Un po’ l’inflazione americana, un po’ l’aria di tapering alla Bce spingono al rialzo il differenziale di rendimento tra Btp e Bund. Ora lo Stato paga un po’ di più per finanziare il proprio debito ma per il premier c’è chi sta messo peggio

Sarà l’aria di stretta monetaria che si respira a Francoforte, ai piani alti della Bce. O forse lo spettro di una guerra tra Russia e Ucraina o più semplicemente un lieve indebolimento a livello politico del governo di Mario Draghi dopo lo psicodramma di palazzo per il Mattarella-Bis. Fatto sta che lo spread Btp/Bund ha ripreso tono, il che per un Paese che vive anche e soprattutto grazie alla fiducia dei mercati, non è una buona notizia. Meno male che, lo stesso Draghi che di politica monetaria se ne intende, ha rassicurato gli investitori che prestano non meno di 400 miliardi di euro all’anno all’Italia.

Un po’ di cronistoria. All’indomani della diffusione del dato dell’inflazione Usa, al 7,5% a gennaio e della conseguente impennata dei rendimenti dei Treasury americani a 10 anni lo spread tra Btp e Bund ha concluso la seduta in rialzo a 160 punti, rispetto ai 155 punti dell’avvio di seduta ed i 154 punti della vigilia.
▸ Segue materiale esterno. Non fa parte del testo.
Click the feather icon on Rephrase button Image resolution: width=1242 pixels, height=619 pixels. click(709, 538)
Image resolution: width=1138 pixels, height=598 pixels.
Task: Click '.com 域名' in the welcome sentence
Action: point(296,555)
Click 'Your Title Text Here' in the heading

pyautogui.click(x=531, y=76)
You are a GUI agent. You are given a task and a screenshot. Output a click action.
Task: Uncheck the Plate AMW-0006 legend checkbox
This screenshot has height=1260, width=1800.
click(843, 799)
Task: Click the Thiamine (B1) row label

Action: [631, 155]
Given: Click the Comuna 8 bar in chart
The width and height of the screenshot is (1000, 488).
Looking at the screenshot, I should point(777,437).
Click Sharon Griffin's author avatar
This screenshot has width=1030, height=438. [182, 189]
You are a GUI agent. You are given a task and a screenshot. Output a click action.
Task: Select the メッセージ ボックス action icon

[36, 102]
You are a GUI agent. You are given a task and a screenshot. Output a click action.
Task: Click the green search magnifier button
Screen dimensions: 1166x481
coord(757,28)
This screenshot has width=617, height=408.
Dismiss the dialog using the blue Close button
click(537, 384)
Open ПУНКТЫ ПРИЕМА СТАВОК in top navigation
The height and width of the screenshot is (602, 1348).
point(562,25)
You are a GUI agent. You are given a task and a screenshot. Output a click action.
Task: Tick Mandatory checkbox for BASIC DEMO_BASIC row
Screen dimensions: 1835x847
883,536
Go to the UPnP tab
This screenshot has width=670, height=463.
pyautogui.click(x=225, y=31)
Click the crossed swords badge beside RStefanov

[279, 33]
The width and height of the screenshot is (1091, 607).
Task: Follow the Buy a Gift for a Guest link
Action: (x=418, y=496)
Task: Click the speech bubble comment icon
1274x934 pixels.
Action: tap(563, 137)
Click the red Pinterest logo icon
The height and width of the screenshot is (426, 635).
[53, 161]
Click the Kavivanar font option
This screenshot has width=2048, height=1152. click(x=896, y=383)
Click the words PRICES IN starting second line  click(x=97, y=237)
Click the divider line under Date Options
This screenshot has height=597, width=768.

Il rendimento del decennale italiano è salito così all’1,887%, rispetto all’1,748 del giorno prima e dopo aver toccato il massimo di giornata all’1,919%

Ma quello che più conta sono i costanti aumenti dei rendimenti, ovvero il premio che il Tesoro promette a chi compra i titoli, vero termometro della fiducia nel sistema Paese. Nelle ultime aste di Btp, Via XX Settembre ha complessivamente collocato titoli per un controvalore di 7,75 miliardi di euro. Di questi, secondo il resoconto diffuso da Bankitalia, 3 miliardi erano Btp a 3 anni, con una richiesta da 4,15 miliardi e un rapporto di copertura di 1,38. Il rendimento lordo, allo 0,69% è stato di 55 punti base superiore a quello dell’asta analoga precedente, risalente al 13 gennaio.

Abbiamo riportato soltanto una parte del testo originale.